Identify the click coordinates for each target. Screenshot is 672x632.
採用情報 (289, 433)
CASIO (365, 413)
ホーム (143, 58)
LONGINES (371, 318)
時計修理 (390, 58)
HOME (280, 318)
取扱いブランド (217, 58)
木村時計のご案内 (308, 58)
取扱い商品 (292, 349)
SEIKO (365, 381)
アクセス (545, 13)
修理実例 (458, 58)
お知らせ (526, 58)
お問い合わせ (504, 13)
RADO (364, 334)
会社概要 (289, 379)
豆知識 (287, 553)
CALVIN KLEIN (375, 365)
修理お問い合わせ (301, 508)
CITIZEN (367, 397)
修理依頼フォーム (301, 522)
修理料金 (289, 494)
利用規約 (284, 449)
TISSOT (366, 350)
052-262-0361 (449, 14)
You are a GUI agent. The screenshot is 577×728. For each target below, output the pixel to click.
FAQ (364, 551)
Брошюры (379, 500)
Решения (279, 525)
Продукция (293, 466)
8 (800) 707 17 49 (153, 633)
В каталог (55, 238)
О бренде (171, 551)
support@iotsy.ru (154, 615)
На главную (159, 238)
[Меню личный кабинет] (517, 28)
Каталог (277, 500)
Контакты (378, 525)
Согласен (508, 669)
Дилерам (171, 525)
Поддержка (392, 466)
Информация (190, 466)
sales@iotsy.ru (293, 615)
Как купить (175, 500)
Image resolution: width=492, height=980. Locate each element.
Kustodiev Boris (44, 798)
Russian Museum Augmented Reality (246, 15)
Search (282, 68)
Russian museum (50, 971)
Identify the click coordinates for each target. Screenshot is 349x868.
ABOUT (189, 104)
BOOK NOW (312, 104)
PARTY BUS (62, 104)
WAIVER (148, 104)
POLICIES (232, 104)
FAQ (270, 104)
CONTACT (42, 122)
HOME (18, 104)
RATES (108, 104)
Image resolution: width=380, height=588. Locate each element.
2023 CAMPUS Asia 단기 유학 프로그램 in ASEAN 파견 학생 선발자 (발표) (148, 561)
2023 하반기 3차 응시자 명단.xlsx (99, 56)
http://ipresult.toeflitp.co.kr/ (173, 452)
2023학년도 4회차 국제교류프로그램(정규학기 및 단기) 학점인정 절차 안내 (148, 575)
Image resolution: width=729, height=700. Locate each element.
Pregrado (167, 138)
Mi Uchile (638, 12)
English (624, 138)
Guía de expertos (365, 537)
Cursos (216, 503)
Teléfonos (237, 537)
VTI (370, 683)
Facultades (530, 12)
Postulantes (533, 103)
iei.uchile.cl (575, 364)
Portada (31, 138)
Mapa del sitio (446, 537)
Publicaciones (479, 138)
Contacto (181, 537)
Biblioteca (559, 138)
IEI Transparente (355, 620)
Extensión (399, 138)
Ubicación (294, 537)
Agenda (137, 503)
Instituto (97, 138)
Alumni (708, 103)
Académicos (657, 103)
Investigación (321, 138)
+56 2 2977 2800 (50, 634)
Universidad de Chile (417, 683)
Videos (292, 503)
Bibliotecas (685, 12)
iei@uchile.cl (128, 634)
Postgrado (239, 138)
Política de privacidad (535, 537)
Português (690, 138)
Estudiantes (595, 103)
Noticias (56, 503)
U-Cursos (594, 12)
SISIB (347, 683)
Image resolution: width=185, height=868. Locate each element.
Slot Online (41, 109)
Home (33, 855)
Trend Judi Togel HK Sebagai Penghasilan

■ ■ ■ ■ ■

What the exercise asks
Find every line in the material above that contains the word "element", matching case exactly, and copy each of those lines in full.

Problem solution
Image resolution: width=492, height=980. Locate each element.
Image resolution: width=380, height=588. Locate each element.
Image resolution: width=729, height=700. Locate each element.
Image resolution: width=185, height=868. Locate each element.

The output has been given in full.